Dustin Decker

Serial to Parallel Updates

If you’re an old BASH head like I am, you’ve probably leaned on a FOR loop countless times. It’s become natural enough over the years to just whip one up on the command line, and I use it in scripting every day.

Dear Bash FOR loop,

You have indeed been trusty and true for many years, and I’ll always be appreciative of the support you provided me. Recently my new friend Python introduced me to Thread Pools… I’m sure you can see where this is going.

It’s me, not you. </3

One such usage in my daily activities involves fetching log and/or packet capture files from a number of hosts spread across the globe. The lack of efficiency wasn’t readily apparent when the list of hosts was short. Take for example the code snippet below. For the three hosts in the array (hosts 1-3) the loop is executed, and files are snatched. A pretty way to visualize this is to pipe a packet capture through EtherApe.

So the image above is exemplary of connecting to one host, fetching files, and then moving on to another host. How can I improve this and get some of my day back? Enter your new friend Python.

This script will establish an SSH connection for each hostname, change ownership of /pcap and its contents to the defined user using sudo, and then transfer the files to the local directory. The connections are executed in parallel for each hostname. To prevent disconnects or broken pipes due to large file transfers, you can adjust the ServerAliveInterval and ServerAliveCountMax parameters in the ssh_config file. Additionally, you can use the get_pty parameter in SSHClient.exec_command to allocate a pseudo-terminal. What we end up with in this case is twenty-four distinct parallel executions of the file transfer. Time to completion will of course depend upon a host of things, such as file size, network path, etc.

The time difference in execution is like comparing apples to freight trains. I’m out of my depth for this kind of math but believe it would be expressed as a ratio. The longer the list of hosts becomes the less efficient the serial copy method becomes – the candle burns at both ends.

I’m fairly new to Python.

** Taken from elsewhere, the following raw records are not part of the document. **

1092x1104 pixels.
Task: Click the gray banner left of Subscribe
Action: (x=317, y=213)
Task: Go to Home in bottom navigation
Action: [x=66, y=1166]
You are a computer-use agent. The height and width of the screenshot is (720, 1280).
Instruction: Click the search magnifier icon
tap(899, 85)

I HIGHLY recommend Mark Baggett’s SEC573: Automating Information Security with Python for jump-starting your Python coding career.

BASH Example:
probes=(host1 host2 host3)

fetchPackets() {
    echo "--- Fetching Packets --- " ${probes[@]}
	for sensor in "${probes[@]}"
	do
        echo "Fetching Packet Captures...:" $sensor
        /usr/bin/scp -P $sshPort -i $sshKey $user@$sensor.$domain:/pcap/* $packetDir/$sensor
        echo "Purging sensor packet capture file(s)"
        /usr/bin/ssh -i $sshKey $user@$sensor.$domain -p $sshPort 'sudo rm -f /pcap/*'
        echo "Finished" $sensor
	done
    echo "Packet fetch is complete."
}
Python Example:
#!/usr/bin/env python3

import os
import paramiko
from concurrent.futures import ThreadPoolExecutor

def ssh_transfer(hostname):
    # SSH parameters
    ssh_user = 'yourSSHuser'
    ssh_port = yourSSHport
    private_key_path = 'yourSSHkey.pem'

    # Local and remote directory paths
    local_directory = f'packets/{hostname}'
    remote_directory = '/pcap'

    try:
        # Establish SSH connection
        ssh = paramiko.SSHClient()
        ssh.set_missing_host_key_policy(paramiko.AutoAddPolicy())
        private_key = paramiko.RSAKey(filename=private_key_path)
        ssh.connect(hostname, port=ssh_port, username=ssh_user, pkey=private_key)

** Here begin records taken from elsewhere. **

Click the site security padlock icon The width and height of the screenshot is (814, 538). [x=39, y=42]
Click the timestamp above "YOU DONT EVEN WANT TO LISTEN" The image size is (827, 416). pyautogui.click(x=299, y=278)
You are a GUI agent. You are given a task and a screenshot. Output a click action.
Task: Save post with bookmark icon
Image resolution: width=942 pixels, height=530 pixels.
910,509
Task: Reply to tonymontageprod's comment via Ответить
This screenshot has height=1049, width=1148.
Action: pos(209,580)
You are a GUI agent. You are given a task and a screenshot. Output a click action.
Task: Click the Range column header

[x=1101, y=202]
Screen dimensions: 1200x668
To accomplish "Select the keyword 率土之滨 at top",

        # Change ownership of /pcap and contents to ssh_user
        stdin, stdout, stderr = ssh.exec_command(f'sudo chown -R {ssh_user}:{ssh_user} {remote_directory}')

        # Wait for the command to complete
        stdout.channel.recv_exit_status()

        # Create local directory if it doesn't exist
        os.makedirs(local_directory, exist_ok=True)

        # Transfer files from remote to local
        with ssh.open_sftp() as sftp:
            files = sftp.listdir(remote_directory)
            for file in files:
                remote_file_path = f'{remote_directory}/{file}'
                local_file_path = f'{local_directory}/{file}'
                sftp.get(remote_file_path, local_file_path)

        print(f"Transfer completed for {hostname}")

    except Exception as e:
        print(f"Error transferring files for {hostname}: {e}")

    finally:
        ssh.close()

def main():
    # Read hostnames from file
    with open('packetAgents.config', 'r') as file:
        hostnames = [line.strip() for line in file.readlines()]

    # Use ThreadPoolExecutor for parallel execution
    with ThreadPoolExecutor(max_workers=len(hostnames)) as executor:
        executor.map(ssh_transfer, hostnames)

if __name__ == "__main__":
    main()